(Beginning of RECORDS FOR THE TASK)
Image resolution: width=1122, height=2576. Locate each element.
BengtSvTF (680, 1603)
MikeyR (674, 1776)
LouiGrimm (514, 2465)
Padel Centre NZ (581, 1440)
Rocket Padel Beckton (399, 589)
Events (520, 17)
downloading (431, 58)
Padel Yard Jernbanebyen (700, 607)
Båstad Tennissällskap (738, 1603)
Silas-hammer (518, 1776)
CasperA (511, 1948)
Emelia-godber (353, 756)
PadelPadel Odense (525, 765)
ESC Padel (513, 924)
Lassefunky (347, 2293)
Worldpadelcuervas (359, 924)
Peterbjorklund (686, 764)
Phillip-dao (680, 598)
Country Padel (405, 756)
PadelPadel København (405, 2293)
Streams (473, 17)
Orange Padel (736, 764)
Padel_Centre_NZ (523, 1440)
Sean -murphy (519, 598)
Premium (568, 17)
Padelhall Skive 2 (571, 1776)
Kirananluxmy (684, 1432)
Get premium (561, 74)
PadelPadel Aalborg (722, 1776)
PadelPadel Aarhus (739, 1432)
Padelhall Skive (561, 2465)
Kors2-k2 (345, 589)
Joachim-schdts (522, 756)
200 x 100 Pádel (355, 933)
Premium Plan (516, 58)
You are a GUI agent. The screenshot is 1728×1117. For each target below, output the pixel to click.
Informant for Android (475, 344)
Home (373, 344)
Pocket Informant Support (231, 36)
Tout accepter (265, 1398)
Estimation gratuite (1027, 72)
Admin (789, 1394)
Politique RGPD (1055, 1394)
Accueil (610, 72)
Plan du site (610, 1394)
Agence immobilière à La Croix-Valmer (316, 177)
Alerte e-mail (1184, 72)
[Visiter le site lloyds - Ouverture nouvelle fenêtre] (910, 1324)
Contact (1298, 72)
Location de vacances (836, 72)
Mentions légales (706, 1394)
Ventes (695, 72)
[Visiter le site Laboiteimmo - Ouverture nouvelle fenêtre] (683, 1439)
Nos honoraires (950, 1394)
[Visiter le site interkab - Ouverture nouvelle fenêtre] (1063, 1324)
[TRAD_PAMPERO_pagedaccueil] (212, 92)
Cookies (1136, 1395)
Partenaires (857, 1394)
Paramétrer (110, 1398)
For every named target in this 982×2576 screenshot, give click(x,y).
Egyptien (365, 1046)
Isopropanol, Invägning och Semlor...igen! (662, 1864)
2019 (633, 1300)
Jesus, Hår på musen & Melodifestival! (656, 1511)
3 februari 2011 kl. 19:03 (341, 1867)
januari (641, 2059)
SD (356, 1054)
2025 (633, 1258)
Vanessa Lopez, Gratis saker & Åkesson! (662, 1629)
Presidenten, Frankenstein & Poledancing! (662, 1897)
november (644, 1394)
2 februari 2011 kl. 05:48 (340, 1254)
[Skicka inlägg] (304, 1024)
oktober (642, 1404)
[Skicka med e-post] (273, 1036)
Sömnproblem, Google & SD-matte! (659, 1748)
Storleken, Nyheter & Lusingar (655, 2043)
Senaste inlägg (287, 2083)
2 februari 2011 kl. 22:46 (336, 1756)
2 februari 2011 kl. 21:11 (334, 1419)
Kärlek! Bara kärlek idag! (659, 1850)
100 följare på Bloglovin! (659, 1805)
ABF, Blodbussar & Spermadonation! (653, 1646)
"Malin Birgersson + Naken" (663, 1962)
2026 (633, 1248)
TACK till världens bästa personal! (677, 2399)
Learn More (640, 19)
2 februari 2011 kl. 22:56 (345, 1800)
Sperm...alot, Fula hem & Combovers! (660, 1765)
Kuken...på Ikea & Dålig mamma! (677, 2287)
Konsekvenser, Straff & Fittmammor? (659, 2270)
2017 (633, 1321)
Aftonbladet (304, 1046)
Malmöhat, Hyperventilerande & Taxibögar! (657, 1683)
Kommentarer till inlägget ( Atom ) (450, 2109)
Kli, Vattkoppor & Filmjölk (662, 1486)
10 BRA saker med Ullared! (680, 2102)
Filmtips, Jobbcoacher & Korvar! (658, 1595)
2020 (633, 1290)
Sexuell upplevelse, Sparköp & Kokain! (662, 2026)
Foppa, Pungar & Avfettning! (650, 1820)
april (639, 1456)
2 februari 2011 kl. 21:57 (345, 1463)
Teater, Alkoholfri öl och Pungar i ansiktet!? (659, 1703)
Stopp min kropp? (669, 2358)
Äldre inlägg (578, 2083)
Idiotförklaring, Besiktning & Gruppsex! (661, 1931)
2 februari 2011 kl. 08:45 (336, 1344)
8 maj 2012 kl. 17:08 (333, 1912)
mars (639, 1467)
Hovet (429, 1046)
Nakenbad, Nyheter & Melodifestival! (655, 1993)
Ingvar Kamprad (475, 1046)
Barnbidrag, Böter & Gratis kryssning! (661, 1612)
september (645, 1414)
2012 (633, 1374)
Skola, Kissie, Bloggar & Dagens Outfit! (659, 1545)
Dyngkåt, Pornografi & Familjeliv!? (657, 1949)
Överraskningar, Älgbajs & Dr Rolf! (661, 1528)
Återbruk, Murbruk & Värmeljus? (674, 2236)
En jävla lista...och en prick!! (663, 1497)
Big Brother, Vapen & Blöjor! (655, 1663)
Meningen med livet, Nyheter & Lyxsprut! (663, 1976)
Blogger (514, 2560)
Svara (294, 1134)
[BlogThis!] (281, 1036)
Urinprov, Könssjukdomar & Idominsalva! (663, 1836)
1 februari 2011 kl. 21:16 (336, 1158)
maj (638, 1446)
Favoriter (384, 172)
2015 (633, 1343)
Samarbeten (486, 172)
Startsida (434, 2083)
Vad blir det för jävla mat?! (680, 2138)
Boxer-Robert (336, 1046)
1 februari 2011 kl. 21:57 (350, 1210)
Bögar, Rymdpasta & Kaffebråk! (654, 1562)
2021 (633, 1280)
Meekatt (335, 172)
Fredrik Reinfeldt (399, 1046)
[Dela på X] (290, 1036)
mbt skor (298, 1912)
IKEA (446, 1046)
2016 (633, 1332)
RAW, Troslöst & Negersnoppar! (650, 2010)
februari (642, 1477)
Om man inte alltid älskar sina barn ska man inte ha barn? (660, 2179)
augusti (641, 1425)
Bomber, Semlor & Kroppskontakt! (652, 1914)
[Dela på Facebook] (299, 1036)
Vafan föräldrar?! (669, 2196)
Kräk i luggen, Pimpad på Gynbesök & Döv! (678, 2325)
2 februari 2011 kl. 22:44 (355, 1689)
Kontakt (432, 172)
(End of RECORDS FOR THE TASK)
§ TASK GOAL: Output the full listing exactly as it stands.

§ OUTPUT FOR THIS EXERCISE:
Image resolution: width=1122, height=2576. Locate each element.
BengtSvTF (680, 1603)
MikeyR (674, 1776)
LouiGrimm (514, 2465)
Padel Centre NZ (581, 1440)
Rocket Padel Beckton (399, 589)
Events (520, 17)
downloading (431, 58)
Padel Yard Jernbanebyen (700, 607)
Båstad Tennissällskap (738, 1603)
Silas-hammer (518, 1776)
CasperA (511, 1948)
Emelia-godber (353, 756)
PadelPadel Odense (525, 765)
ESC Padel (513, 924)
Lassefunky (347, 2293)
Worldpadelcuervas (359, 924)
Peterbjorklund (686, 764)
Phillip-dao (680, 598)
Country Padel (405, 756)
PadelPadel København (405, 2293)
Streams (473, 17)
Orange Padel (736, 764)
Padel_Centre_NZ (523, 1440)
Sean -murphy (519, 598)
Premium (568, 17)
Padelhall Skive 2 (571, 1776)
Kirananluxmy (684, 1432)
Get premium (561, 74)
PadelPadel Aalborg (722, 1776)
PadelPadel Aarhus (739, 1432)
Padelhall Skive (561, 2465)
Kors2-k2 (345, 589)
Joachim-schdts (522, 756)
200 x 100 Pádel (355, 933)
Premium Plan (516, 58)
You are a GUI agent. The screenshot is 1728×1117. For each target below, output the pixel to click.
Informant for Android (475, 344)
Home (373, 344)
Pocket Informant Support (231, 36)
Tout accepter (265, 1398)
Estimation gratuite (1027, 72)
Admin (789, 1394)
Politique RGPD (1055, 1394)
Accueil (610, 72)
Plan du site (610, 1394)
Agence immobilière à La Croix-Valmer (316, 177)
Alerte e-mail (1184, 72)
[Visiter le site lloyds - Ouverture nouvelle fenêtre] (910, 1324)
Contact (1298, 72)
Location de vacances (836, 72)
Mentions légales (706, 1394)
Ventes (695, 72)
[Visiter le site Laboiteimmo - Ouverture nouvelle fenêtre] (683, 1439)
Nos honoraires (950, 1394)
[Visiter le site interkab - Ouverture nouvelle fenêtre] (1063, 1324)
[TRAD_PAMPERO_pagedaccueil] (212, 92)
Cookies (1136, 1395)
Partenaires (857, 1394)
Paramétrer (110, 1398)
For every named target in this 982×2576 screenshot, give click(x,y).
Egyptien (365, 1046)
Isopropanol, Invägning och Semlor...igen! (662, 1864)
2019 (633, 1300)
Jesus, Hår på musen & Melodifestival! (656, 1511)
3 februari 2011 kl. 19:03 (341, 1867)
januari (641, 2059)
SD (356, 1054)
2025 (633, 1258)
Vanessa Lopez, Gratis saker & Åkesson! (662, 1629)
Presidenten, Frankenstein & Poledancing! (662, 1897)
november (644, 1394)
2 februari 2011 kl. 05:48 (340, 1254)
[Skicka inlägg] (304, 1024)
oktober (642, 1404)
[Skicka med e-post] (273, 1036)
Sömnproblem, Google & SD-matte! (659, 1748)
Storleken, Nyheter & Lusingar (655, 2043)
Senaste inlägg (287, 2083)
2 februari 2011 kl. 22:46 (336, 1756)
2 februari 2011 kl. 21:11 (334, 1419)
Kärlek! Bara kärlek idag! (659, 1850)
100 följare på Bloglovin! (659, 1805)
ABF, Blodbussar & Spermadonation! (653, 1646)
"Malin Birgersson + Naken" (663, 1962)
2026 (633, 1248)
TACK till världens bästa personal! (677, 2399)
Learn More (640, 19)
2 februari 2011 kl. 22:56 (345, 1800)
Sperm...alot, Fula hem & Combovers! (660, 1765)
Kuken...på Ikea & Dålig mamma! (677, 2287)
Konsekvenser, Straff & Fittmammor? (659, 2270)
2017 (633, 1321)
Aftonbladet (304, 1046)
Malmöhat, Hyperventilerande & Taxibögar! (657, 1683)
Kommentarer till inlägget ( Atom ) (450, 2109)
Kli, Vattkoppor & Filmjölk (662, 1486)
10 BRA saker med Ullared! (680, 2102)
Filmtips, Jobbcoacher & Korvar! (658, 1595)
2020 (633, 1290)
Sexuell upplevelse, Sparköp & Kokain! (662, 2026)
Foppa, Pungar & Avfettning! (650, 1820)
april (639, 1456)
2 februari 2011 kl. 21:57 (345, 1463)
Teater, Alkoholfri öl och Pungar i ansiktet!? (659, 1703)
Stopp min kropp? (669, 2358)
Äldre inlägg (578, 2083)
Idiotförklaring, Besiktning & Gruppsex! (661, 1931)
2 februari 2011 kl. 08:45 (336, 1344)
8 maj 2012 kl. 17:08 (333, 1912)
mars (639, 1467)
Hovet (429, 1046)
Nakenbad, Nyheter & Melodifestival! (655, 1993)
Ingvar Kamprad (475, 1046)
Barnbidrag, Böter & Gratis kryssning! (661, 1612)
september (645, 1414)
2012 (633, 1374)
Skola, Kissie, Bloggar & Dagens Outfit! (659, 1545)
Dyngkåt, Pornografi & Familjeliv!? (657, 1949)
Överraskningar, Älgbajs & Dr Rolf! (661, 1528)
Återbruk, Murbruk & Värmeljus? (674, 2236)
En jävla lista...och en prick!! (663, 1497)
Big Brother, Vapen & Blöjor! (655, 1663)
Meningen med livet, Nyheter & Lyxsprut! (663, 1976)
Blogger (514, 2560)
Svara (294, 1134)
[BlogThis!] (281, 1036)
Urinprov, Könssjukdomar & Idominsalva! (663, 1836)
1 februari 2011 kl. 21:16 (336, 1158)
maj (638, 1446)
Favoriter (384, 172)
2015 (633, 1343)
Samarbeten (486, 172)
Startsida (434, 2083)
Vad blir det för jävla mat?! (680, 2138)
Boxer-Robert (336, 1046)
1 februari 2011 kl. 21:57 (350, 1210)
Bögar, Rymdpasta & Kaffebråk! (654, 1562)
2021 (633, 1280)
Meekatt (335, 172)
Fredrik Reinfeldt (399, 1046)
[Dela på X] (290, 1036)
mbt skor (298, 1912)
IKEA (446, 1046)
2016 (633, 1332)
RAW, Troslöst & Negersnoppar! (650, 2010)
februari (642, 1477)
Om man inte alltid älskar sina barn ska man inte ha barn? (660, 2179)
augusti (641, 1425)
Bomber, Semlor & Kroppskontakt! (652, 1914)
[Dela på Facebook] (299, 1036)
Vafan föräldrar?! (669, 2196)
Kräk i luggen, Pimpad på Gynbesök & Döv! (678, 2325)
2 februari 2011 kl. 22:44 (355, 1689)
Kontakt (432, 172)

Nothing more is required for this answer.